-- Begin Document passage --

The California State Auditor removed the state’s transportation infrastructure from its “high-risk list” Thursday after 16 years in recognition of the progress California has made in rebuilding and upgrading the state transportation system in recent years.

“The Auditor’s findings are a testament to the substantial progress Caltrans, the California Transportation Commission and our partners have made as we work together to improve and rebuild our state’s critical transportation infrastructure,” said California Transportation Secretary Toks Omishakin. “This progress has been especially noteworthy since the passage of Senate Bill (SB) 1, the Road Repair and Accountability Act of 2017 – landmark legislation that ushered in a new era of infrastructure investment to rebuild California. Our elected officials and the people of California entrusted us with their hard-earned tax dollars to upgrade the state’s aging infrastructure, and we have delivered and will continue to make good on that trust. Coupled with Governor Newsom’s infrastructure streamlining package and a $15 billion investment in clean transportation infrastructure, along with recent increased federal infrastructure funding, our state is in an incredible and unique position to keep making progress and accelerate our transition to a cleaner, safer, more equitable and more connected transportation system that benefits all Californians.”

The Auditor first designated California’s deteriorating transportation infrastructure as a high-risk issue in May 2007, noting at the time that a long-term stable funding source was needed to address maintaining and upgrading the state’s aging roads and bridges, reduce traffic delays, improve goods movement, and increase options for transit, intercity rail and active transportation like walking and biking.

That all changed with the passage of SB 1, which provides more than $5 billion in transportation funding annually that is shared about equally between state and local agencies. SB 1 represented the first significant, stable and ongoing increase in state transportation funding in more than two decades. To date, California has invested $18.3 billion in SB 1 funding in more than 10,000 projects in communities throughout the state, creating more than 237,000 jobs.

As the Auditor notes, keeping California’s transportation infrastructure in good repair is important because it enhances safety and maintains the usable life of critical state assets, which currently consists of 50,000 lane miles of pavement, 13,200 bridges, 213,000 culverts and drainage facilities, and nearly 21,000 transportation management system elements (changeable message signs, meters, etc.). Caltrans already has exceeded the 10-year SB 1 targets in three of the four primary infrastructure targets and is making substantial progress on the fourth. Since the start of SB 1, Caltrans has:

– Enhanced pavement on nearly 15,000 lane miles on the state highway system so 99% of pavement is in good or fair condition – above the SB 1 goal of 98% by 2027.

– Fixed 1,512 bridges – more than doubling the number of structures repaired annually and already surpassing the SB 1 goal of 500 additional bridges restored by 2027.

-- End Document passage --
-- Begin Material provided --

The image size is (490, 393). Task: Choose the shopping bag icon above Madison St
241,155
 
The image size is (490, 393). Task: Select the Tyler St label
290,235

-- End Material provided --

Requests:
**A.** Answer these questions from the text on California's transportation infrastructure, one answer per line:
(i) In what month and year did the Auditor first designate the state's transportation infrastructure as a high-risk issue?
(ii) How much SB 1 funding has California invested to date?
(iii) How many bridges has Caltrans fixed since the start of SB 1?
**B.** For each statement, say whether it agrees with the text on California's transportation infrastructure, and quote the words of the text that decide it.
(i) SB 1 transportation funding is split roughly evenly between state and local agencies.
(ii) Caltrans has already exceeded all four of its primary SB 1 infrastructure targets.
(iii) The SB 1 goal for pavement is 99% in good or fair condition by 2027.
Use only the text on California's transportation infrastructure, not the material.

Solutions:
**A.**
(i) May 2007
(ii) $18.3 billion
(iii) 1,512

**B.**
(i) Yes: "shared about equally between state and local agencies"
(ii) No: "exceeded the 10-year SB 1 targets in three of the four primary infrastructure targets and is making substantial progress on the fourth"
(iii) No: "above the SB 1 goal of 98% by 2027"